American baseball player (1905–1958)

Philippe Rausac Page (August 23, 1905 – July 27, 1958) was an American professional baseball player, coach, manager and scout. A left-handed pitcher, he worked in 31 Major League games over four seasons for the Detroit Tigers and Brooklyn Dodgers.

Page was born in Springfield, Massachusetts, and attended Penn State University. He was listed at 6 ft 2 in tall and 175 lb.

On September 18, 1928, at the age of 23, Page made his big league debut with the Tigers. In parts of three seasons with the Tigers, Page went 2–3 in 25 games, six of them as a starter. He pitched for the minor league Seattle Indians of the Pacific Coast League from 1931 to 1933 and began the 1934 season as a relief pitcher with the Dodgers. In six games with them, he went 1–0 with an earned run average of 5.40.

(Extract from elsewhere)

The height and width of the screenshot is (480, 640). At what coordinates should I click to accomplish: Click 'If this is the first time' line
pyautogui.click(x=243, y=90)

As with many pre-1950 pitchers, Page had poor control. In 691/3 innings pitched, he walked 44 and struck out only 15.

At the plate, Page went three for 18 for a .167 batting average, while, in the field, he committed two errors for a .926 career fielding percentage.

On September 10, 1929, Page gave up Lou Gehrig's fifth career grand slam. It was a first inning blast in New York.

On May 13, 1934, Page played his final Major League game, but he remained in professional baseball. He became a manager, coach and scout in the New York Yankees' organization, and served six seasons (1947–52) as a Major League coach for the Cincinnati Reds, working under four different managers.

Phil Page died at the age of 52 from a heart attack on July 27, 1958, in Springfield, and was buried in Hillcrest Park Cemetery in his native city.